■ **Your assignment**
The records follow. Filter them to the lines that hold "width".

■ **The data**
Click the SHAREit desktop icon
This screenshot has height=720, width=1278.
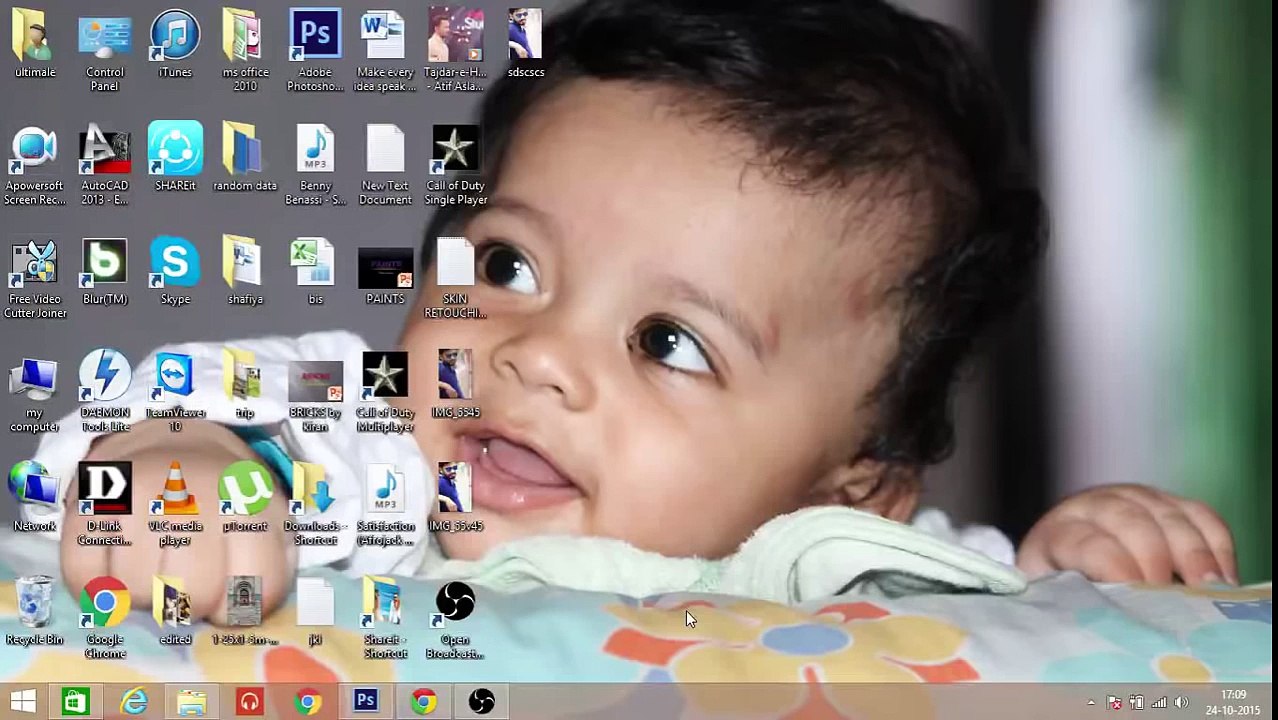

==

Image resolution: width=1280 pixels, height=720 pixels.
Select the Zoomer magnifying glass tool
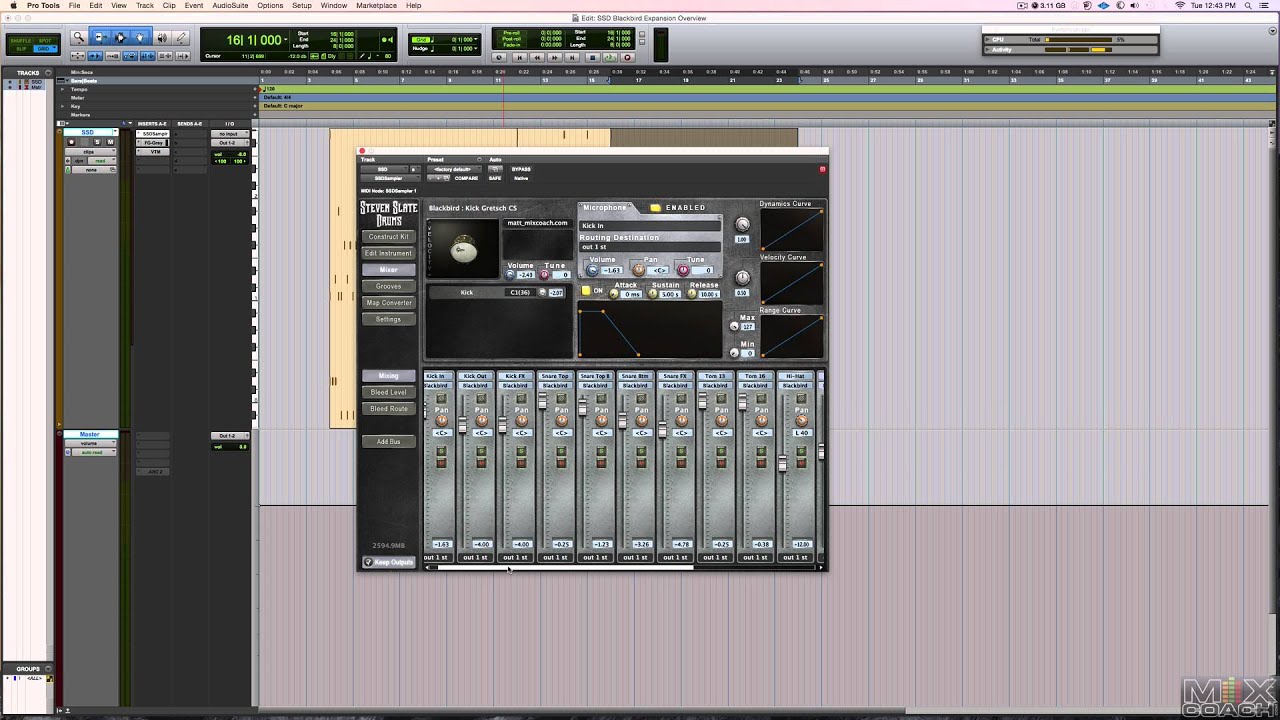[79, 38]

--

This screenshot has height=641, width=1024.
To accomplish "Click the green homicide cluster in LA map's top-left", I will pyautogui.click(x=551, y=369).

■ **Output for this task**
This screenshot has height=720, width=1278.
Image resolution: width=1280 pixels, height=720 pixels.
This screenshot has height=641, width=1024.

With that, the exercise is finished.